PASSAGE TO READ -
☆ ☆ ☆ ☆ ☆ ☆ ☆
Mixed news out of Michigan decision on health care challenge

October 07, 2010 | By PACIFIC LEGAL FOUNDATION

Author: Luke A. Wake

Today Judge George Steeh, a Clinton appointee, handed down a rulingin a Michigan challenge to the PPACA's mandate that individuals must purchase health insurance. Like PLF, the Thomas More Law Center is challenging the individual mandate on the ground that Congress exceeded the scope of its commerce power under the Constitution by requiring individuals to purchase health insurance against their will. In defending that mandate, the government has raised three procedural defenses: (1) individual plaintiffs lack standing because the mandate is not effective until 2014, (2) challenges to the individual mandate are not ripe until 2014, and (3) the Anti-Injunction Act bars any claim that the mandate is an unconstitutional tax. On the merits, the government has argued that the choice not to purchase health insurance is an action that may be regulated under the Commerce Clause, and that the mandate may-in the alternative-be justified under Congress' taxing power.

The good news is that the Court has rejected the government's procedural defenses. This bodes well for our client, Matt Sissel, and similarly situated litagants across the country. Moreover, on the merits, the court endorsed PLF's argument that the individual mandate amounts to a penalty, not a tax, which means that it cannot be justified under Congress' taxing power.

Unfortunately, the Court endorsed the governments argument on the merits of the Commerce Clause issue, holding that the commerce power entails the power to force individuals to buy health insurance because they are already participants in the health care market. The opinion states that:

"The health care market is unlike other markets. No one can guarantee his or her health or ensure that he or she will never participate in the health care market. Indeed, the opposite is nearly always true. The question is how participants in the health care market pay for medical expenses – through insurance, or an attempt to pay out of pocket with a backstop of uncompensated care funded by third parties."

"This phenomenon of cost-shifting is what makes the health care market unique. Far from "inactivity," by choosing to forgo insurance plaintiffs are making an economic decision to try to pay for health care services later, out of pocket, rather than now through the purchase of insurance, collectively shifting billions of dollars, $43 billion in 2008, onto other market participants…"
☆ ☆ ☆ ☆ ☆ ☆ ☆
SET OF TASKS -
1/ List the three procedural defenses the government raised, according to the post on the Michigan health care ruling.
2/ In the post on the Michigan health care ruling, what dollar amount does the quoted opinion give for the cost shifted onto other market participants in 2008?
3/ Pick up the post on the Michigan health care ruling after its last sentence and carry it forward.
☆ ☆ ☆ ☆ ☆ ☆ ☆
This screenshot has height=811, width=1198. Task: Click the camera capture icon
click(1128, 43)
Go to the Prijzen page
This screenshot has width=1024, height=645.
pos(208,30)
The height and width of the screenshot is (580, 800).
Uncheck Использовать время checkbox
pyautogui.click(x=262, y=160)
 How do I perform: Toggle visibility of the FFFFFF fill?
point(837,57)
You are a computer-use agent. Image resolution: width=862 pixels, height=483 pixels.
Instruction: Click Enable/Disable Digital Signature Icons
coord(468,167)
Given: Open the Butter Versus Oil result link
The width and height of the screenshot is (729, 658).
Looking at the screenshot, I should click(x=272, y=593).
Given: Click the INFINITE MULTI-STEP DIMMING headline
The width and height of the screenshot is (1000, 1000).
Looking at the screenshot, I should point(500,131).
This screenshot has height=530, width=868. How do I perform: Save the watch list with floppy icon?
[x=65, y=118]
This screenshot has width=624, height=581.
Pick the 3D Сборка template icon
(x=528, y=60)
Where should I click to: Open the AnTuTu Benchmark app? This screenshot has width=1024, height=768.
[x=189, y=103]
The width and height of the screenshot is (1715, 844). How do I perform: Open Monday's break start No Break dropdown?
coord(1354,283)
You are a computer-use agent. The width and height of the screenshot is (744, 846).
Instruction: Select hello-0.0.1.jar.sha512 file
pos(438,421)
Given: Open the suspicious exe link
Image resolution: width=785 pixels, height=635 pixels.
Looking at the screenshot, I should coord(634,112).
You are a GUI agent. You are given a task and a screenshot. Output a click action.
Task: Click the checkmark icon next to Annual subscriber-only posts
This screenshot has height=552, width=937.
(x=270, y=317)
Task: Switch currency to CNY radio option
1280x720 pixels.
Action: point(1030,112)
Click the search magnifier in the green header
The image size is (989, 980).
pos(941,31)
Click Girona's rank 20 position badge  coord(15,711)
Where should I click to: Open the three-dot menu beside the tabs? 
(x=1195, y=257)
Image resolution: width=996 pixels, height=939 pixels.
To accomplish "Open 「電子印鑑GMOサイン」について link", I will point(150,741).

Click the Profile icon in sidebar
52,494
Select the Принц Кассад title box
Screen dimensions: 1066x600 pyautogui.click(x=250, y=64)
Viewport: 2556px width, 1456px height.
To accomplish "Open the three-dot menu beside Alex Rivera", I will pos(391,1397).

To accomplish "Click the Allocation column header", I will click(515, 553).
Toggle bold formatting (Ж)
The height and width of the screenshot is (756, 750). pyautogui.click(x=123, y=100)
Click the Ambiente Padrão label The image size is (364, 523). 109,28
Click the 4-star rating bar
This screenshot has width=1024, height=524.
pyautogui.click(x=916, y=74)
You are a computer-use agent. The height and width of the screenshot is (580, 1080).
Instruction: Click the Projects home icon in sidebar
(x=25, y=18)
☆ ☆ ☆ ☆ ☆ ☆ ☆
ANSWERS -
1/
1. Individual plaintiffs lack standing because the mandate is not effective until 2014.
2. Challenges to the individual mandate are not ripe until 2014.
3. The Anti-Injunction Act bars any claim that the mandate is an unconstitutional tax.

2/ $43 billion.

3/
"The plaintiffs have not opted out of the health care services market because, as living beings, who do not oppose medical services on religious grounds, they cannot opt out of this market. As inseparable and integral members of the health care services market, plaintiffs have made a choice regarding the method of payment for the services they expect to receive. The government makes the apropos analogy of paying by credit card rather than by check. How participants in the health care services market pay for such services has a documented impact on interstate commerce. Obviously, this market reality forms the rational basis for Congressional action designed to reduce the number of uninsureds."

This reasoning is flawed. The choice not to purchase health insurance is not an activity. While it is true that most of us will-at some point-need medical care, we are not active participants in the market for medical care until we purchase health insurance or actively seek medical attention.

The opinion suggests that the decision not to purchase health insurance is a decision about how to pay for health care, but that is not so. It is simply a decision against one possible way of financing health care, which one may or may not ever need.The opinion suggests that this somehow ammounts to a decision to shift costs to third parties, but that is not so either. Cost shifting cannot occur unless an individual engages in an activity effecting a cost shift, and no one disputes that Congress could regulate such activities.

Surely Congress could regulate how we may go about obtaining medical care, or how we pay for medical care, because Congress has the power to regulate actions affecting interstate commerce under the Commerce Clause. But, Congress does not have the power to compel individuals who have taken no action to become market participants. Put simply, Congress can't regulate our client because he has yet to take an action affecting interstate commerce.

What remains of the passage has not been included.